* PASSAGE SHOWN:

=== Section Start ===

May be the most beautiful day
I don’t sing alone
And the angels say…

May be the most wonderful day
I don’t sing alone
And the angels say…

Does Your Life/Art [have] Matter?

“Christ said that His Kingdom – the world where He Himself reigns – is for children. He Himself said that if we don’t need a miracle we will most likely have little interest in Him. If we are able to get along joyfully in the grown-up world of supply, demand, survival, aggression, sensations, and consumerism, then we’d probably have too low to stoop and too much trimming to do to slip through that needle’s eye gateway to Him. If we aren’t sick, we don’t need a doctor. If we aren’t lost, we don’t need a leader. But, if we can admit a need, if we aren’t as all-together (as we sometimes secretly fear we’re not), if we can shed our thick-skinned self-reliance and peel off that thin veneer of satisfaction – then there is a place for us in His kingdom and a fairly fat chance that we can loosen our load and slip on through. If we can find that courage…or that honesty…if we can be needy, helpless, blessed as a child….Oh Lord, this is me calling – an adult in an adult world, needing to be a child again in a kingdom of children. O Lord – can You make me that? It will take a miracle.”

-Rich Mullins, The World As I Remember It: Through the Eyes of a Ragamuffin, Pp.92-93

I’m learning that life is just a seamless series of transitions and that the only way that I can find any clear direction is to look back and see my tracks from where I’ve already been. The notion of trying to look ahead and carry out some kind of plan of action for the future seems to break down when faced with the reality of how I actually live each day.

My reality, where the rubber meets the road, always turns out to be, in the words of Bono, “like a small child crossing an eight lane highway, on a voyage of discovery.”  The problem with this is that my head is always spinning, my attention is splintered and, while I’m trying to keep my fingers on everything, I end up not having a good grip on anything.

I have a great appreciation for creativity, art, and the importance of investigational or exploratory dialogue when it comes to learning about who we are as humans, the meaning of life, etc. Indeed, there is great satisfaction to be found in veiling the release of one’s frustrations and fears creatively under the veneer of a lyric, verse, or brush stroke. Song lyrics, poems, and visual works by various artists have played a significantly therapeutic role in sorting out the random potholes and more tragic highway accidents that I’ve witnessed or been a part of along this journey so far. But the realization that has settled on me today is that simple truth is sometimes the best thing there is.

=== Section End ===

* TO DO:
1. What six things does the Rich Mullins quotation in the passage above name as making up the grown-up world?
2. Condense the paragraph of the passage above that begins "I have a great appreciation for creativity" into two or three sentences that keep its main points.
3. Duplicate the passage above from "I have a great" up to and including "thing there is.".

* DATASET EXTRACT:
=== Section Start ===

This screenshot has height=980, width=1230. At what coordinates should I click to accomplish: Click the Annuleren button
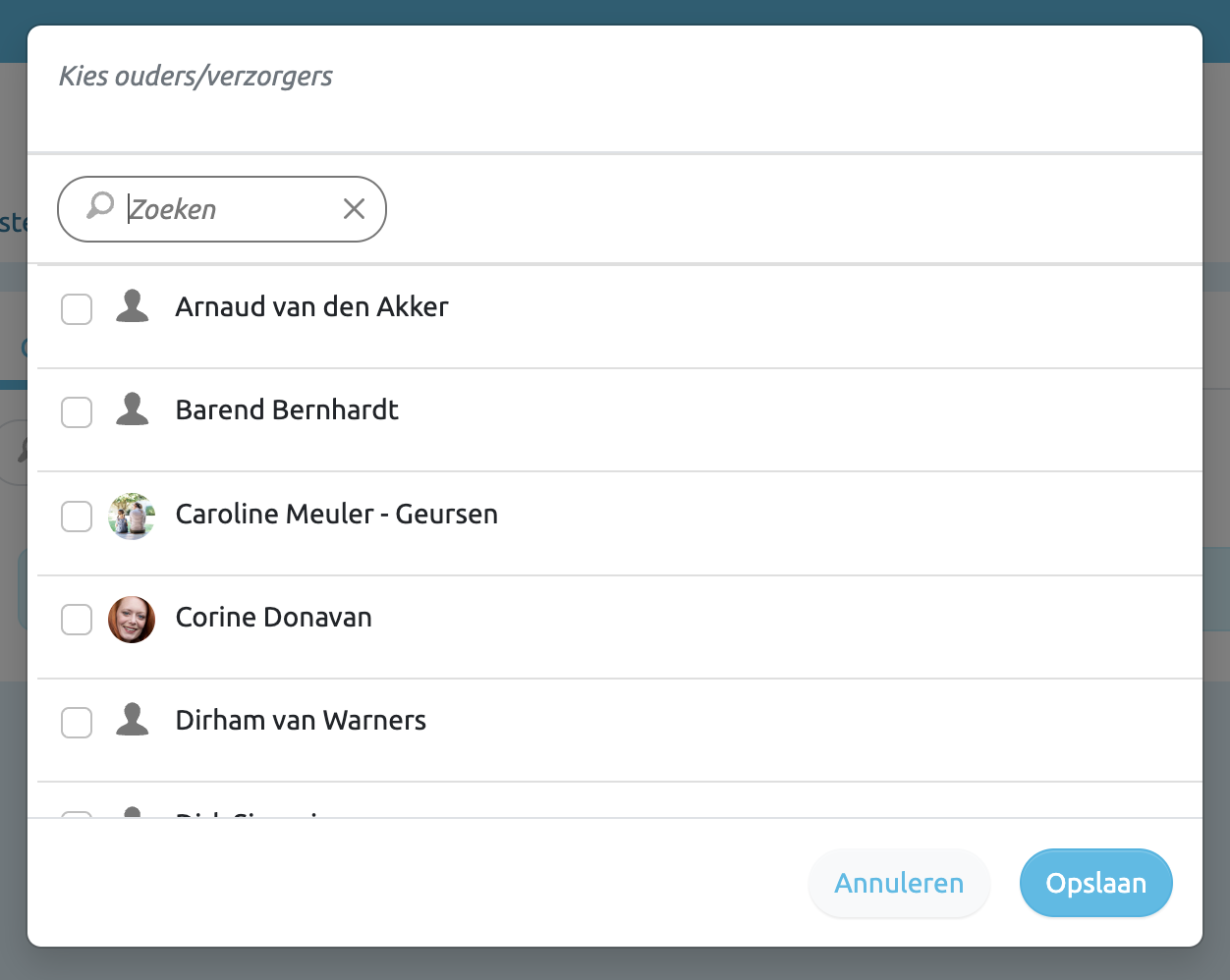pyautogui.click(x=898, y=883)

=== Section End ===
=== Section Start ===

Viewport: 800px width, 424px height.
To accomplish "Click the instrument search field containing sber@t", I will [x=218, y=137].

=== Section End ===

* PROBLEM SOLUTIONS:
1. Supply, demand, survival, aggression, sensations, and consumerism.

2. The writer values creativity, art, and exploratory dialogue for learning about who we are and the meaning of life, and finds satisfaction in creatively veiling frustrations and fears in a lyric, verse, or brush stroke. Song lyrics, poems, and visual works have helped the writer sort out the potholes and highway accidents witnessed or lived through on the journey so far. Today, though, the writer has realized that simple truth is sometimes the best thing there is.

3.
I have a great appreciation for creativity, art, and the importance of investigational or exploratory dialogue when it comes to learning about who we are as humans, the meaning of life, etc. Indeed, there is great satisfaction to be found in veiling the release of one’s frustrations and fears creatively under the veneer of a lyric, verse, or brush stroke. Song lyrics, poems, and visual works by various artists have played a significantly therapeutic role in sorting out the random potholes and more tragic highway accidents that I’ve witnessed or been a part of along this journey so far. But the realization that has settled on me today is that simple truth is sometimes the best thing there is.